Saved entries
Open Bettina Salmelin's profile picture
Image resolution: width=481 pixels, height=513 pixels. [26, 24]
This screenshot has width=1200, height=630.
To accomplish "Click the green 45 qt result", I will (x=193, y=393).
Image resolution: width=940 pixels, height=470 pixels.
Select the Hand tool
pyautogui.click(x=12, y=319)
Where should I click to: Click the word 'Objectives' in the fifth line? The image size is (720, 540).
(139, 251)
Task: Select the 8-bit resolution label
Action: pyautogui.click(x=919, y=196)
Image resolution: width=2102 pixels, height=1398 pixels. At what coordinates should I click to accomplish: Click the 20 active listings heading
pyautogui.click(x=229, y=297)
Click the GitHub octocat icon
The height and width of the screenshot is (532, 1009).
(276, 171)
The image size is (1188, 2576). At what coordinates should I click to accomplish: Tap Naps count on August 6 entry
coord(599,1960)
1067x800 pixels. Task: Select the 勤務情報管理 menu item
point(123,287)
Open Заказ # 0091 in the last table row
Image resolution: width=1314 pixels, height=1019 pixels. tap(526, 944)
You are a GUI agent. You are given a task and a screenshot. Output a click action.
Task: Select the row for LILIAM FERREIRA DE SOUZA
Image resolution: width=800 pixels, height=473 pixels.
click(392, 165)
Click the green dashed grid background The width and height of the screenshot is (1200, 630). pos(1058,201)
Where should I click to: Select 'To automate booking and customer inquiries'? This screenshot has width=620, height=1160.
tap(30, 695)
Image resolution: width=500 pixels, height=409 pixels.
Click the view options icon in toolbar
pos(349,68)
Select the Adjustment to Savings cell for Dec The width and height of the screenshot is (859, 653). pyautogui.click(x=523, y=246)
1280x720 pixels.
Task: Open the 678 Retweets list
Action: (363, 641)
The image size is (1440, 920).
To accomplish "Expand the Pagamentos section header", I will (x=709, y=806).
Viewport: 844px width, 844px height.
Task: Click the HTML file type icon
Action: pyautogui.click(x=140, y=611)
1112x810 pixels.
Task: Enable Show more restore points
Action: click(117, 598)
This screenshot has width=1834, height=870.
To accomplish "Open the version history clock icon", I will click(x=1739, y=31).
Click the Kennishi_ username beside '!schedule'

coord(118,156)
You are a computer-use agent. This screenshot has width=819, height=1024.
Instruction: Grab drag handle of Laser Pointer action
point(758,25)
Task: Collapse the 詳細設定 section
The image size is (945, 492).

Problem requirements — Within the entries above, find every line where the string "agent" occurs, and copy it.

Solution for this exercise —
You are a GUI agent. You are given a task and a screenshot. Output a click action.
You are a computer-use agent. This screenshot has width=819, height=1024.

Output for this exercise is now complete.